Quintus Marcius Turbo was prefect of the Praetorian Guard and a close friend and military advisor to both emperor Trajan and Hadrian during the early 2nd century.

== Early life ==
Little is known about Turbo's early life. Few records or references provide reliable information regarding his life before he became a soldier. However, it is known that he was born in the late 1st century and came from a city in western Greece called Epidaurus, which was a place well known for its religious temples and healing centers. It is thought he held the rank of primipilus at one point.

== Career ==

The first record of Turbo appears in 113, during the reign of emperor Trajan. At the time, he was the commander of the Classis Misenensis, the most senior fleet of the Roman Navy and under the direct control of the emperor. Under Turbo's command, the fleet sailed to the east to take part in Trajan's invasion of the Parthian Empire sometime between 113 AD and 116 AD.

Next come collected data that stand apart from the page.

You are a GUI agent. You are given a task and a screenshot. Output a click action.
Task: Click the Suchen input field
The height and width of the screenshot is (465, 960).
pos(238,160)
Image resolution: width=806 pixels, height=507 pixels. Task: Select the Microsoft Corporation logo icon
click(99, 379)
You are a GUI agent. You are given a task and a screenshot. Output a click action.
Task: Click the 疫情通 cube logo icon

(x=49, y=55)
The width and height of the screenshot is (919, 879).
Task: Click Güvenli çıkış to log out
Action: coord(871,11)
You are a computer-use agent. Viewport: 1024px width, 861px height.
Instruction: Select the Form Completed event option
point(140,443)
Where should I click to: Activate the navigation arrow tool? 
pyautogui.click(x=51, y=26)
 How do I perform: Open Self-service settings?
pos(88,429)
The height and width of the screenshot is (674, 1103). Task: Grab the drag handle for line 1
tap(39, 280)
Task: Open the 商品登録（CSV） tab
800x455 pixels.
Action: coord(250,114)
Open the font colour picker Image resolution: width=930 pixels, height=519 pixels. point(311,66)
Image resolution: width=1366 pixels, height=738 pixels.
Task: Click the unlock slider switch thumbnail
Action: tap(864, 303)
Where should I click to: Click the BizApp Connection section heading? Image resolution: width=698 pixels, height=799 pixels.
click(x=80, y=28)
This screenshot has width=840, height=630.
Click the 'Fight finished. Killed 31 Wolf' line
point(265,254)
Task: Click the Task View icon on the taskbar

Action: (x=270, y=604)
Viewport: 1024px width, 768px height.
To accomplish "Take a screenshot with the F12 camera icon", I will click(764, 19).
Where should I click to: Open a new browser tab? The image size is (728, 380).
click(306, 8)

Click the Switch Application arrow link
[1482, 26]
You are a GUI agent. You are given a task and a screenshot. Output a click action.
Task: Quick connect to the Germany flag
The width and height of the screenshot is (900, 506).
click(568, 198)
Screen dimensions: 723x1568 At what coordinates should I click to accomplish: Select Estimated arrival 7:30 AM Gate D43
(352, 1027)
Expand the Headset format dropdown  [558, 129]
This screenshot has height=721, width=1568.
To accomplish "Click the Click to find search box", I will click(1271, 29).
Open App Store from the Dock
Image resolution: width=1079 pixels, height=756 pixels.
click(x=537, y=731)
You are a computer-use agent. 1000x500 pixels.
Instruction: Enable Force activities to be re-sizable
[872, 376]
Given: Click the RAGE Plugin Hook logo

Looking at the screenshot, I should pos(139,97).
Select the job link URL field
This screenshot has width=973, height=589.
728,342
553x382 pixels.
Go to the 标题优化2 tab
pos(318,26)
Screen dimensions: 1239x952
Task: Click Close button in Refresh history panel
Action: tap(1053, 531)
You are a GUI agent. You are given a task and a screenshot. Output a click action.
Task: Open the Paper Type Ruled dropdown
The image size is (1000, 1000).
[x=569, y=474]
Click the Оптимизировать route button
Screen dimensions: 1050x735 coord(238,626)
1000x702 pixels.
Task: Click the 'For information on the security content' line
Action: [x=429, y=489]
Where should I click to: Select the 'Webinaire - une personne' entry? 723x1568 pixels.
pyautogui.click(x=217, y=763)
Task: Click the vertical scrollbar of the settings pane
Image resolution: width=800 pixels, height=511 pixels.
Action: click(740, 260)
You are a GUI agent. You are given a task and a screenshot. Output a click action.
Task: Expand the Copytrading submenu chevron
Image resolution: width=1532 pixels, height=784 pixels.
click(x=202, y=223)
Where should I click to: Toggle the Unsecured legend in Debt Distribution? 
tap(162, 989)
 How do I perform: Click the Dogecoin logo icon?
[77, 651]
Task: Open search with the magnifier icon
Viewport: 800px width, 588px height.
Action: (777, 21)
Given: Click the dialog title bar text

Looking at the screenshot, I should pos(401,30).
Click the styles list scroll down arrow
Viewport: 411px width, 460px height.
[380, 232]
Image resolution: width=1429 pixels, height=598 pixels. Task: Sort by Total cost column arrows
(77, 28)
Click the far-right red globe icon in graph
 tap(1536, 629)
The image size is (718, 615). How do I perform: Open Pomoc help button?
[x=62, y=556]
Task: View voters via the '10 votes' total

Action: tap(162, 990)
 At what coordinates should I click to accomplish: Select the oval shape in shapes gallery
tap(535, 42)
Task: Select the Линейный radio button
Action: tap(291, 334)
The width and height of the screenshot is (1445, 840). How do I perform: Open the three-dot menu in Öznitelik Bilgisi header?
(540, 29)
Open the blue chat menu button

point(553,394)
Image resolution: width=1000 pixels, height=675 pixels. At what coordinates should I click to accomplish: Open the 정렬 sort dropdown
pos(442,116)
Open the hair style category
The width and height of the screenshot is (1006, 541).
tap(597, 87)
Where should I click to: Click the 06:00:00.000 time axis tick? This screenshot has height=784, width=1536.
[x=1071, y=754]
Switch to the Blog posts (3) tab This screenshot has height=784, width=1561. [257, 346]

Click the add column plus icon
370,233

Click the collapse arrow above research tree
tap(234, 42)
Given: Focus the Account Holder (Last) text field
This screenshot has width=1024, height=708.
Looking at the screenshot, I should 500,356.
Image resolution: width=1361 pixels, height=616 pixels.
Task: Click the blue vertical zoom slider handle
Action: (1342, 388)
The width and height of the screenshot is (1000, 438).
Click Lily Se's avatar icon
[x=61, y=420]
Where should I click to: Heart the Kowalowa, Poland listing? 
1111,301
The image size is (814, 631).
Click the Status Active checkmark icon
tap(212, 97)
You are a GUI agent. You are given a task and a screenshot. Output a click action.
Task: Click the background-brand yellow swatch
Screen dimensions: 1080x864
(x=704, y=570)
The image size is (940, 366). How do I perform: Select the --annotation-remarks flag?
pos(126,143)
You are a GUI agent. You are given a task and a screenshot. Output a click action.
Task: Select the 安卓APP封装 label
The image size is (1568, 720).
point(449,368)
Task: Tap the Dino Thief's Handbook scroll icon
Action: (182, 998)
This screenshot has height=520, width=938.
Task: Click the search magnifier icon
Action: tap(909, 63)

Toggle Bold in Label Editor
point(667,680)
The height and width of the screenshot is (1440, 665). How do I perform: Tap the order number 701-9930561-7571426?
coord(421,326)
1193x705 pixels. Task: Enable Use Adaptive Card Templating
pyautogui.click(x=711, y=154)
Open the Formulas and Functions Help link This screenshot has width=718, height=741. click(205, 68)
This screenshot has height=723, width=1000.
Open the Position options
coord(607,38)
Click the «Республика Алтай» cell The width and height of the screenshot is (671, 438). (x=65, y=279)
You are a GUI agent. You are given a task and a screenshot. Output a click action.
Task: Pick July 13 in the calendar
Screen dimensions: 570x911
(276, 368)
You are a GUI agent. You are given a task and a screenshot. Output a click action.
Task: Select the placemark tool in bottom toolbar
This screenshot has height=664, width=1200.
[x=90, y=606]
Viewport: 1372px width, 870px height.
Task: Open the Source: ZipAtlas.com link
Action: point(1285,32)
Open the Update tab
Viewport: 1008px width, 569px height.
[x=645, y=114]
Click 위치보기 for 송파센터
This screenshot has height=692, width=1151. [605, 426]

Approximately at the same time, large portions of the Jewish population in the Empire rose in rebellion, uprisings taking place almost simultaneously in Judea, Egypt, Libya, Cyprus, and parts of Mesopotamia. The grain supply from Egypt to Rome was threatened. With local authorities unable to quell the rebellion, Trajan sent Turbo, by then one of his best military men and closest confidants, to Egypt to deal with the situation. Turbo reestablished control over Egypt and eventually Cyprus. Turbo became the military Prefect of Egypt for several years while the province went through a process of rehabilitation.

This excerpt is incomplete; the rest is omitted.